18
真夏のピークを迎えたと思えるよく晴れた日、わたしはタトゥースタジオの前で自動タクシーから降りた。帽子とサングラスをしていても、思わず外気にひるみそうになる。
うつむきながら玄関へ続く白い小道を歩いていると、「やあ」と近くで声がした。
青々とした芝が刈り込まれた庭の噴水のふちに、爽やかな青いシャツを着て、黒いサングラスをかけた男が腰かけていた。立ち上がると、スタイルのよさに惚れ惚れしてしまう。
「元気にしてる?」
声をかけられたわたしは、一歩後ずさった。
「うん、元気だよ」
反射的に笑みを浮かべる。
「そのサングラス、買ったの?」
「うん。どうかな。似合う?」
アギンはフレームに少し触れる。
「うん。似合うよ」
「よかった。サヤ、突然連絡取れなくなって帰ってこないから、心配したんだよ。ここで待ってれば来るかなあと思って、ずっと待ってたんだよ」
「そう。そう言えば少し日焼けしたね」
「そんなことはいいんだよ。まあ、サヤが元気ならそれでいいんだけど。ちょっと気になったから。今どこにいるの?」
「友達の家」
わたしは嘘をついた。本当は、作り話をして、DV被害者保護施設に入れてもらっている。

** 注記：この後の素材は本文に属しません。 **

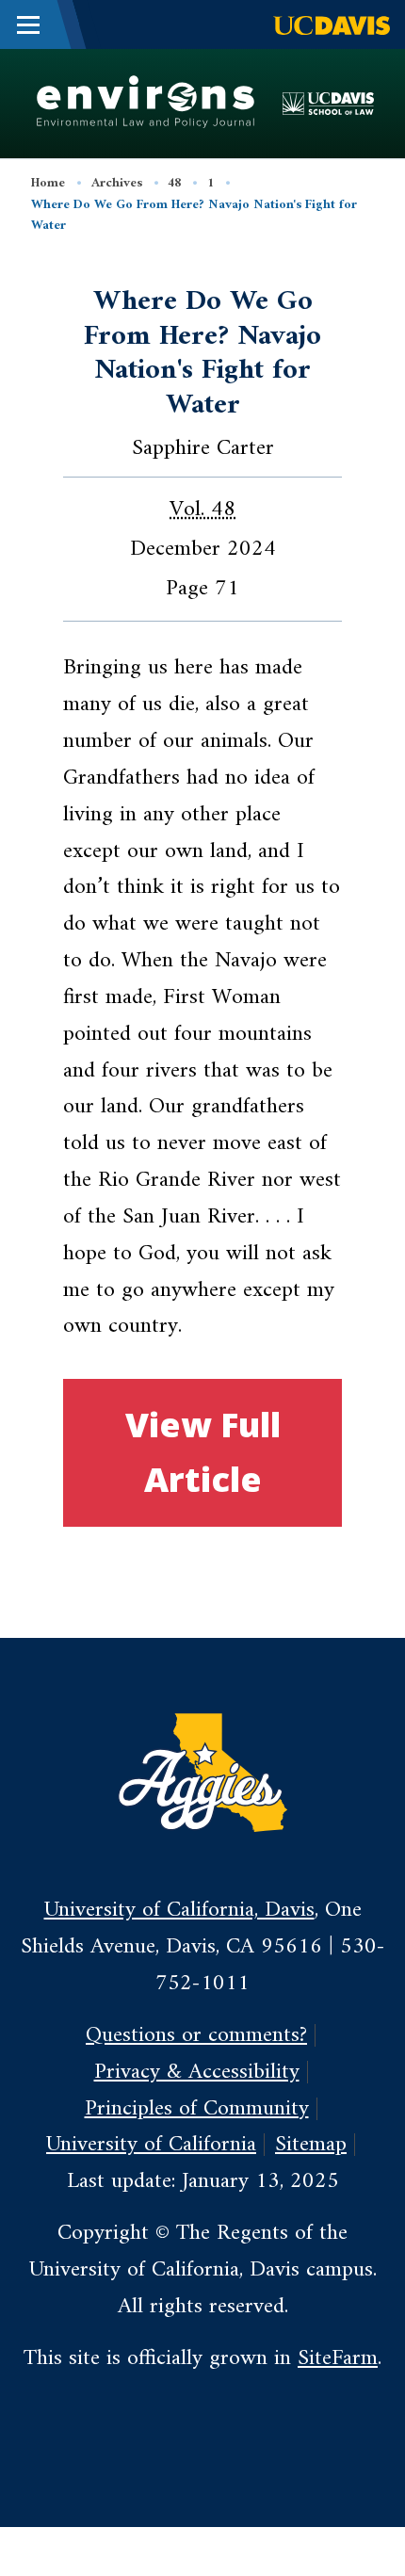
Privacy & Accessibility (197, 2072)
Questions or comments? (196, 2035)
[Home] (145, 102)
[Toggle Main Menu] (28, 24)
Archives (116, 183)
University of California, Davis (179, 1910)
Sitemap (311, 2144)
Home (48, 183)
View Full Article (203, 1451)
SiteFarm (338, 2358)
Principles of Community (197, 2109)
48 (174, 183)
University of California (151, 2144)
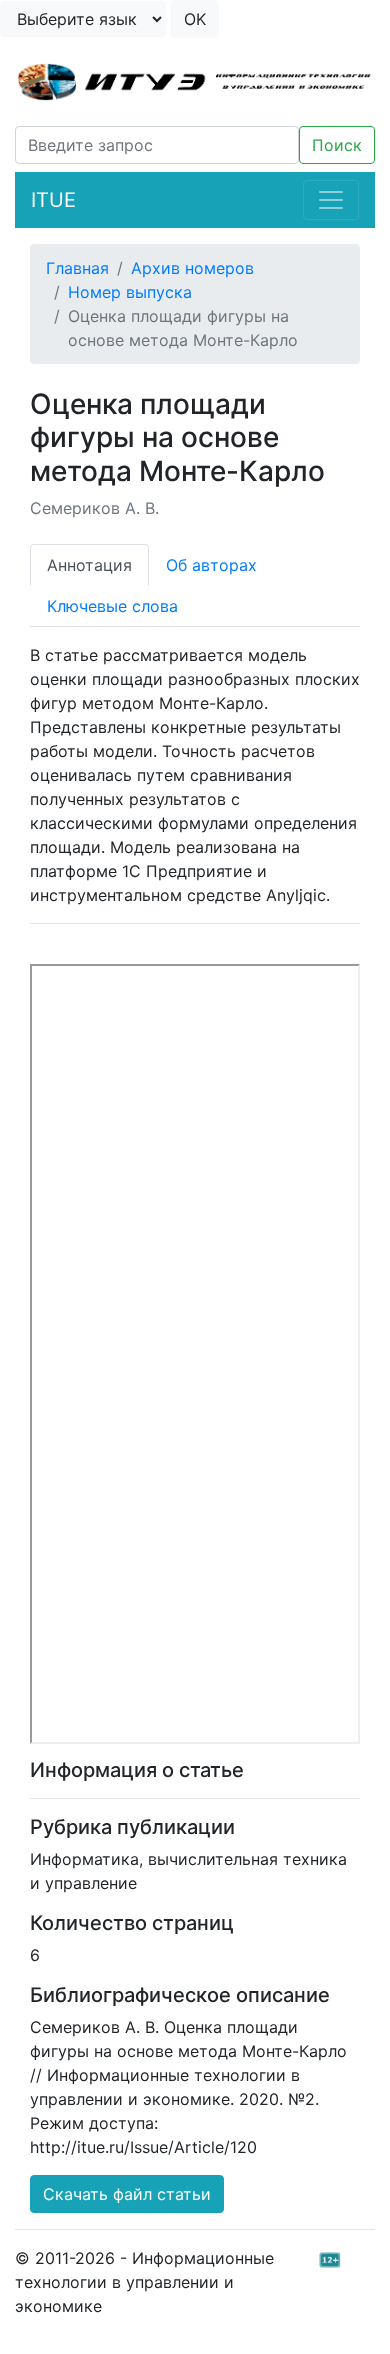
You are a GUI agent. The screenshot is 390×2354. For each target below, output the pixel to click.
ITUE (53, 200)
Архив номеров (192, 268)
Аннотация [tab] (89, 565)
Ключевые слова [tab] (112, 606)
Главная (77, 268)
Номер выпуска (130, 292)
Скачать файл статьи (127, 2194)
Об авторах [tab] (211, 565)
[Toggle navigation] (331, 200)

「アギンのことは、誰にも話してないし話すつもりもないから安心して」
「え? ああそのことか。それは別にいいんだよ」
「別にいい?」
「うん。とにかく、俺はサヤが元気かどうか知りたかっただけだから」
「怒らないの?」
「サヤは俺のことが好きじゃなくなっちゃったんでしょ? 悲しいけど、そういうこともあるよね。だから怒らないよ」
「そう。ありがとう」
好きじゃなくなったわけではないと言いたかった。わたしのことをどう思っているのかと問い詰めたかった。彼を目の前にして、その衝動がわき上がってきた。でも、そんなことをしてはいけない。意味がないし、わたしのためにならない。
「今日で完成だっけ? タトゥー」
「そうだよ」
「消しに来たわけじゃなくて?」
「ううん。完成させに来たんだよ」
「そっか。俺と別れたのに、ちゃんと来てくれて嬉しいよ。まあ、気に入らなかったら消して」
「うん」
「じゃあ、元気でね」
「うん。アギンもね」
「おう」
アギンは手を振って軽やかな足取りで立ち去った。やはり、アギンが不機嫌になっているところは想像できない。
スタジオの中へ入り、快適な冷気に包まれた瞬間、わたしの膝は勝手に折れてしまった。つるつるの床を両手の爪先が滑る。「サヤさん!?」とジビが駆けて来る音が聞こえた。